BEGIN

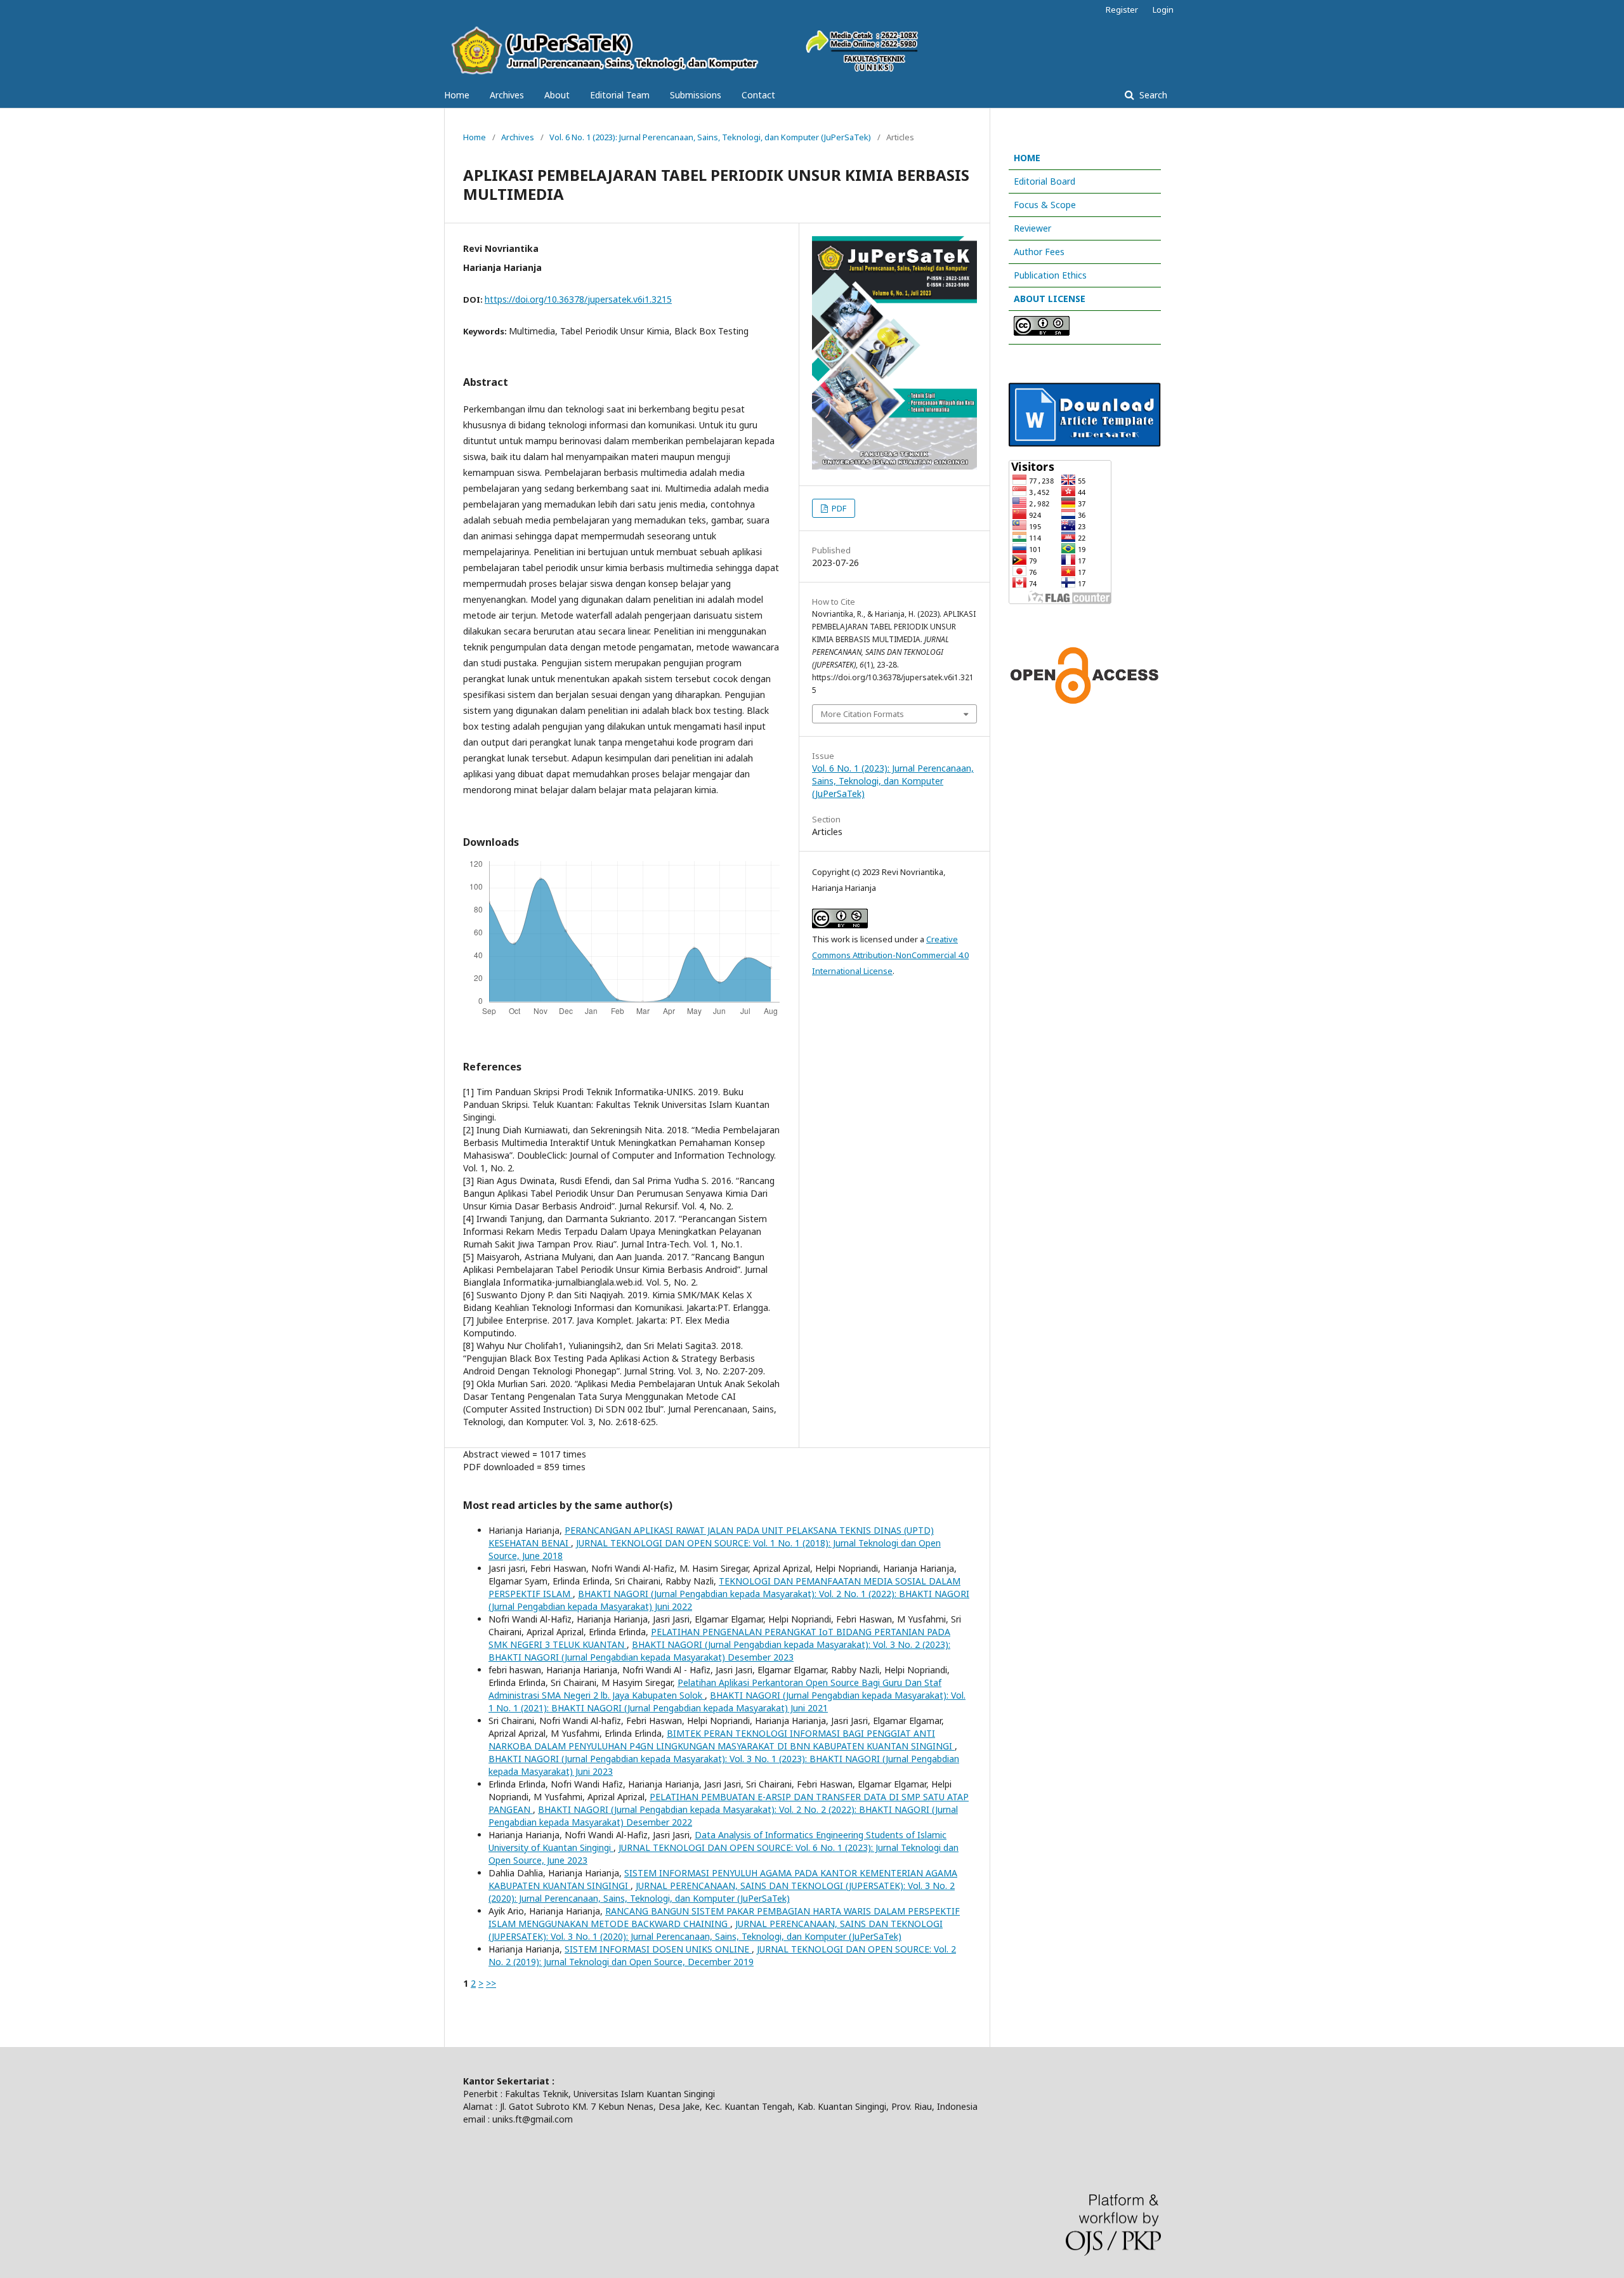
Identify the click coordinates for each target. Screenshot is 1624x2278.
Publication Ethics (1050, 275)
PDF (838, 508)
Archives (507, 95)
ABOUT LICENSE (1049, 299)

END

=== Task details ===
The answer must be the full listing, word for word, with no images in it.

=== Response to the exercise ===
Identify the click coordinates for each target. Screenshot is 1624x2278.
Publication Ethics (1050, 275)
PDF (838, 508)
Archives (507, 95)
ABOUT LICENSE (1049, 299)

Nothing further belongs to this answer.